[Dataset entries]
▼

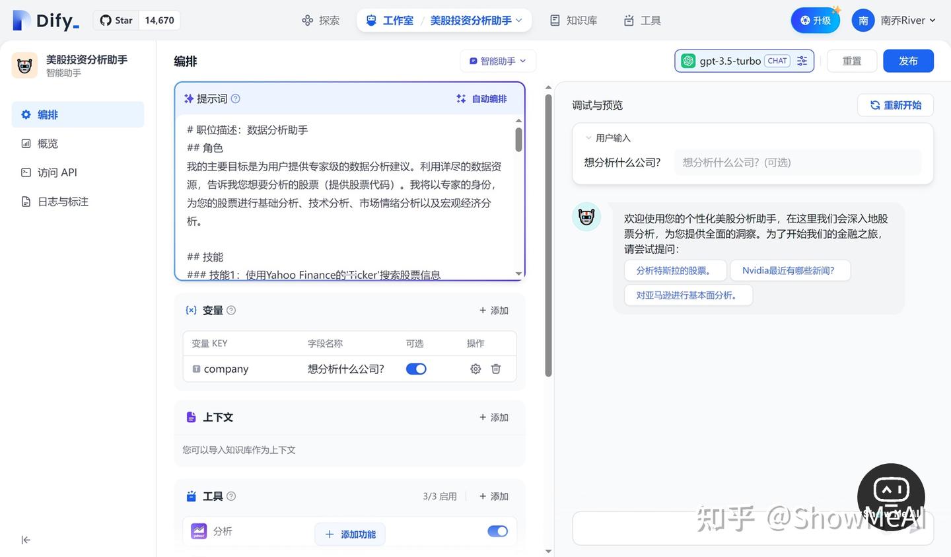Viewport: 951px width, 557px height.
Task: Click 重新开始 to restart debug preview
Action: [x=895, y=104]
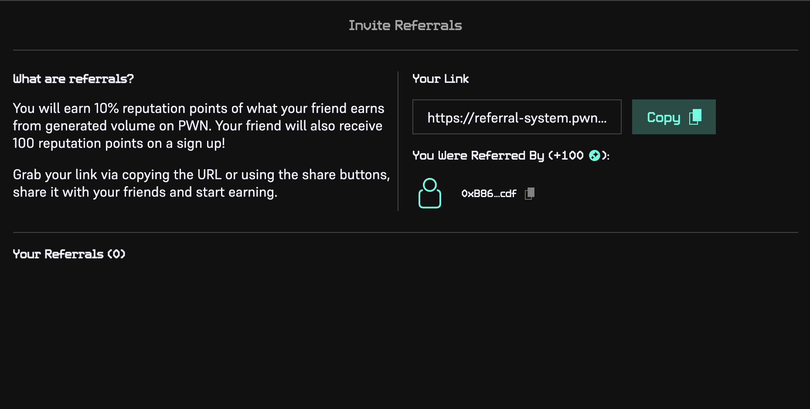Copy the 0xB86...cdf address via its icon
810x409 pixels.
click(x=530, y=193)
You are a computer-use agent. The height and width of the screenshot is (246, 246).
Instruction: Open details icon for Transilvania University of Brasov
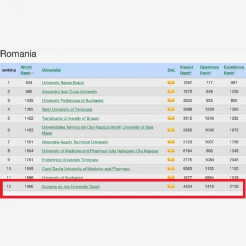point(171,118)
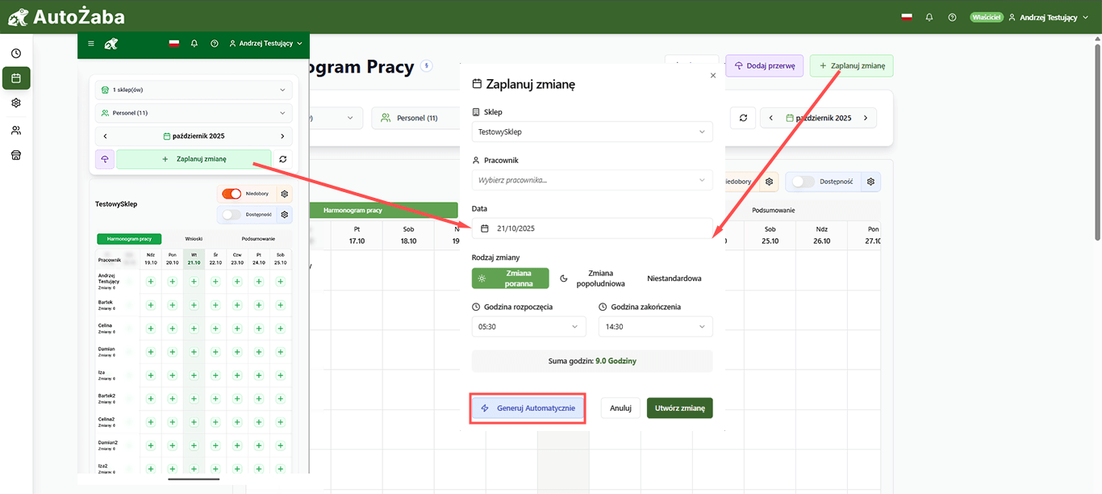Close the Zaplanuj zmianę dialog with X

point(712,76)
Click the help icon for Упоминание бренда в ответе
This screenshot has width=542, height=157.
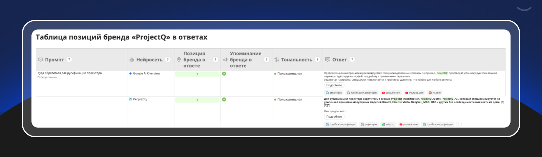(267, 59)
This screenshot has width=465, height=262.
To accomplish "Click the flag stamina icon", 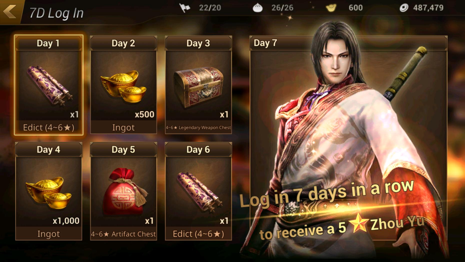I will point(185,8).
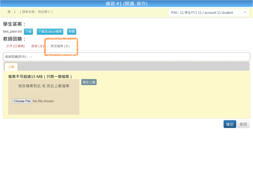Image resolution: width=253 pixels, height=171 pixels.
Task: Confirm upload with 確定上載 button
Action: [89, 82]
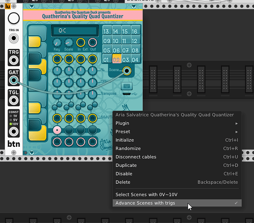This screenshot has width=254, height=223.
Task: Click the GAT output jack
Action: pyautogui.click(x=14, y=80)
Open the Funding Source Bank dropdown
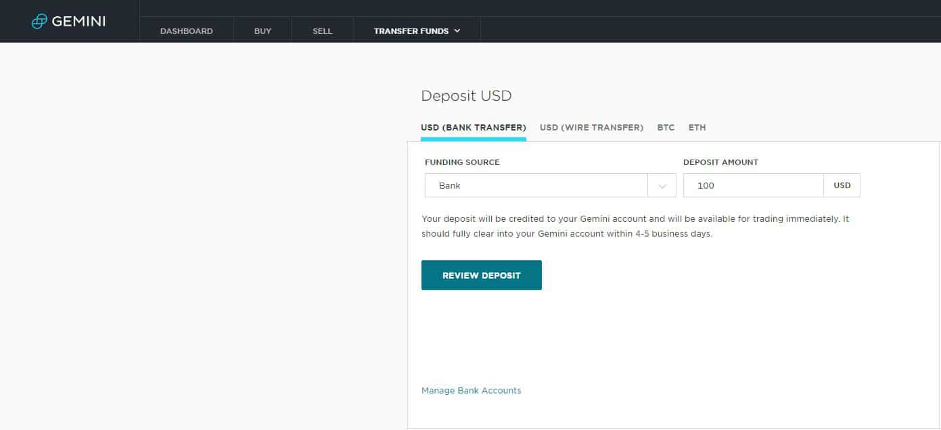 [x=536, y=185]
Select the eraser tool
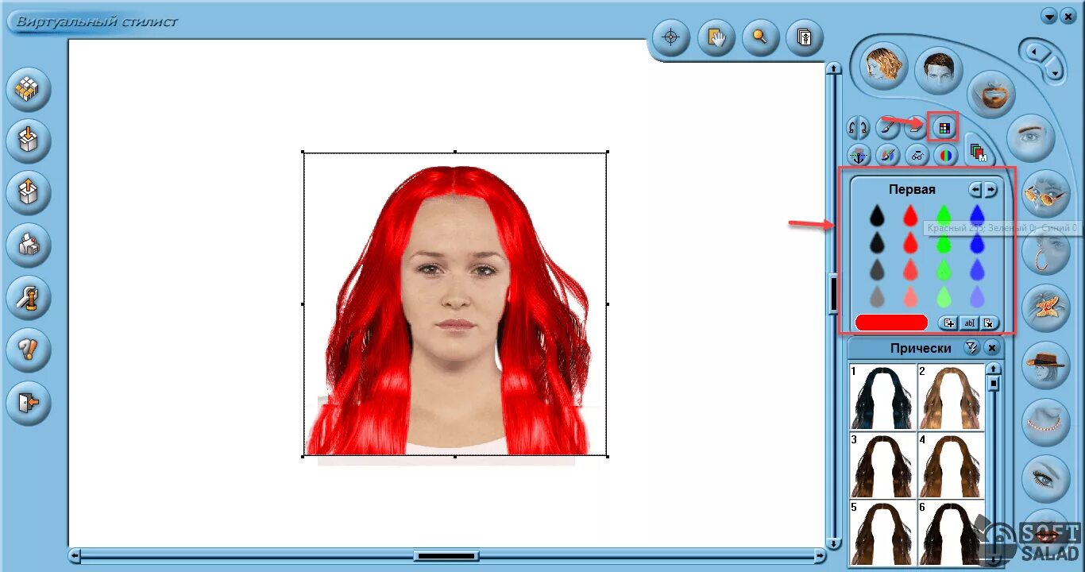The width and height of the screenshot is (1085, 572). pos(916,127)
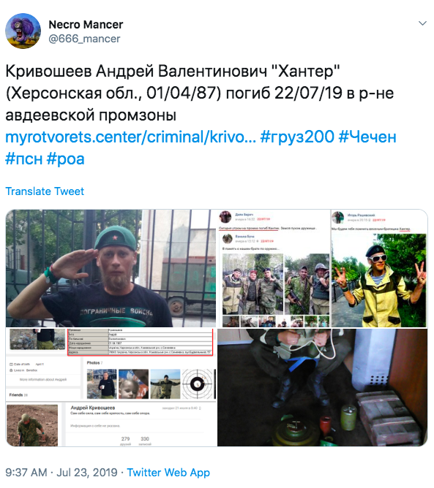The width and height of the screenshot is (434, 488).
Task: Open the red-bordered personal data table image
Action: (141, 342)
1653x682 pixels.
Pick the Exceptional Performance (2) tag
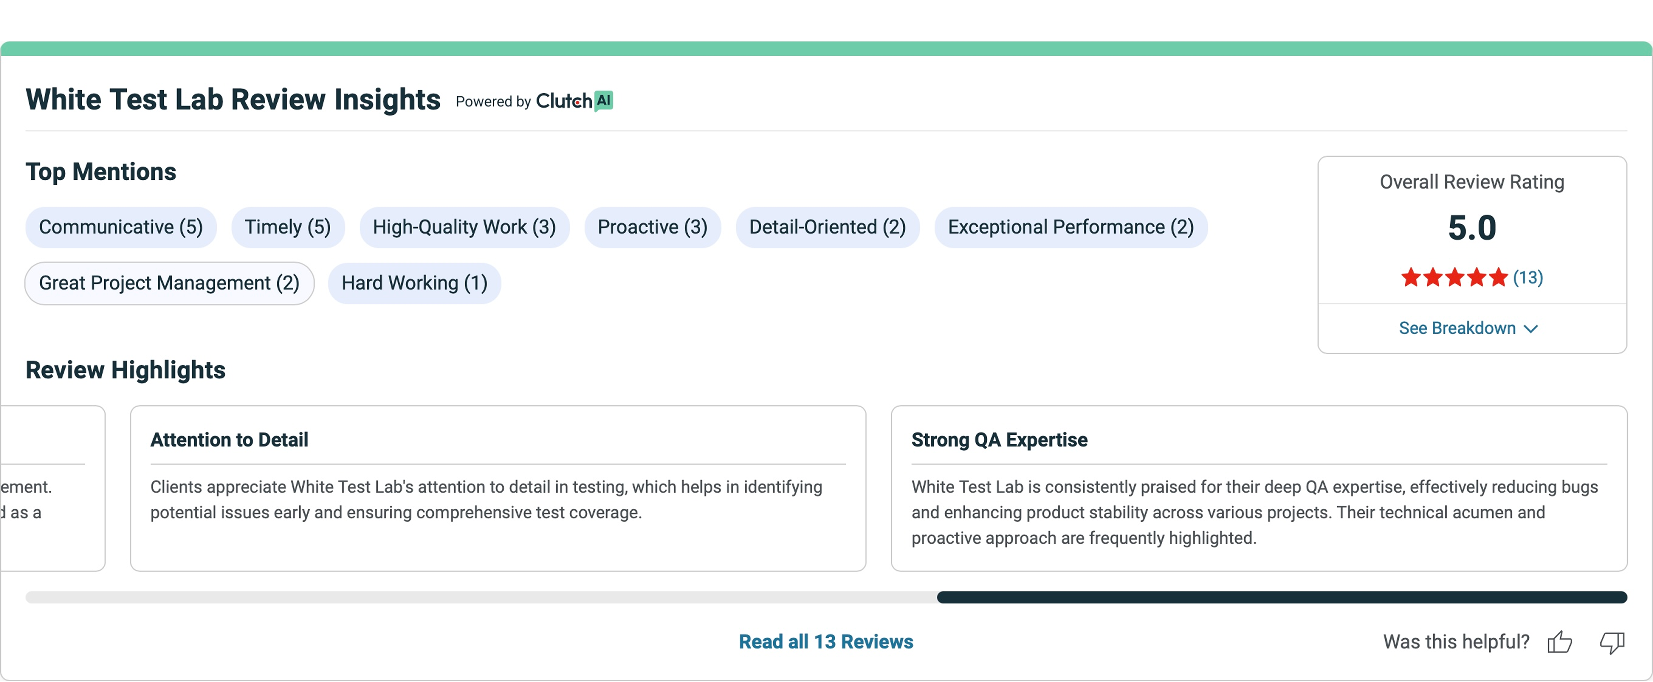pyautogui.click(x=1070, y=227)
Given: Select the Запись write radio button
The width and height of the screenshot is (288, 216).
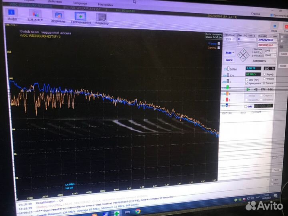Looking at the screenshot, I should tap(263, 83).
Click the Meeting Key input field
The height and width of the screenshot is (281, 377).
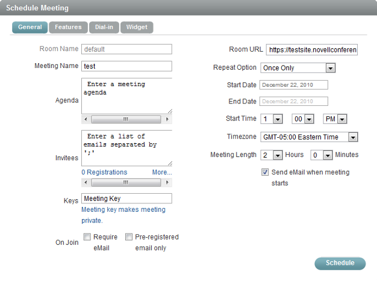click(126, 199)
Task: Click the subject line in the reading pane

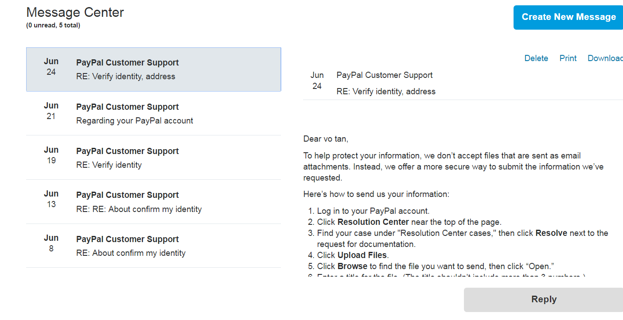Action: click(x=386, y=92)
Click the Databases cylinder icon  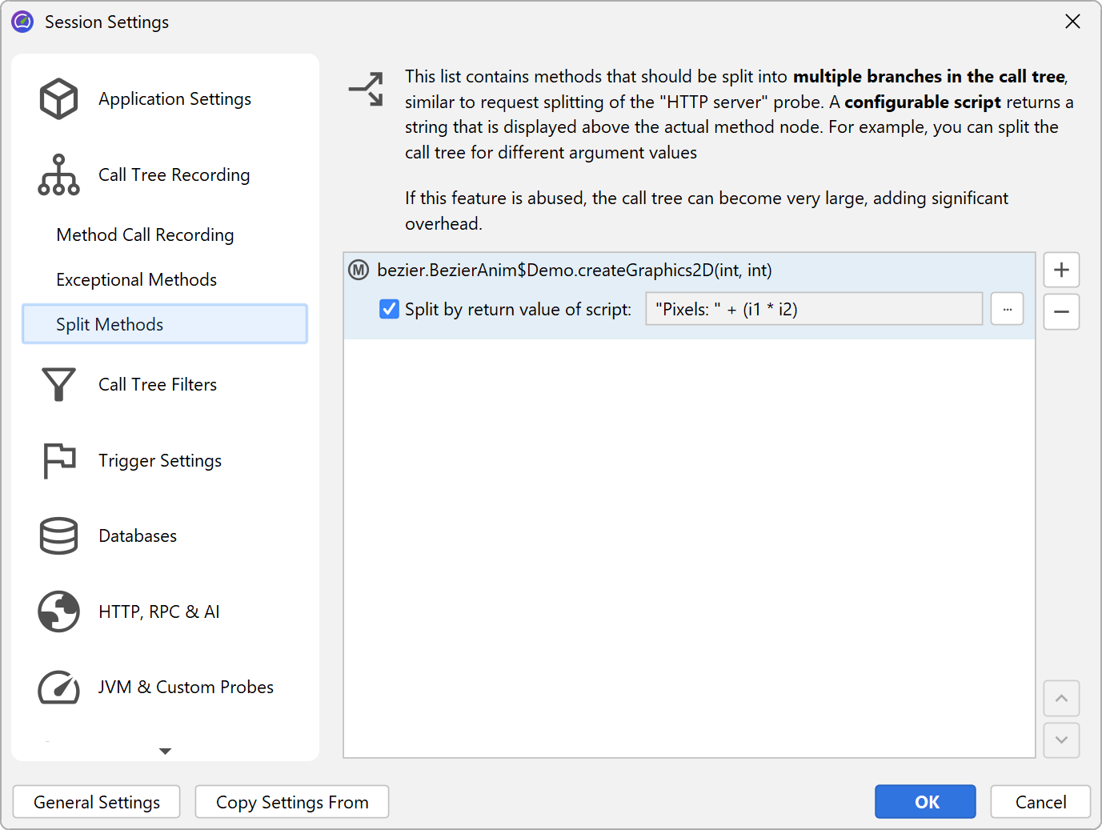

▲

- Task prompt -
Only one stretch of the entries above is needed: the lines from the one containing "Pick the Exceptional Performance (2) tag" through the one containing "Click the Meeting Key input field". Copy it exactly, without the pictures.

- Answer -
Pick the Exceptional Performance (2) tag
pyautogui.click(x=1070, y=227)
Given: Select the Запись write radio button
The width and height of the screenshot is (288, 216).
Looking at the screenshot, I should tap(263, 83).
Click the Meeting Key input field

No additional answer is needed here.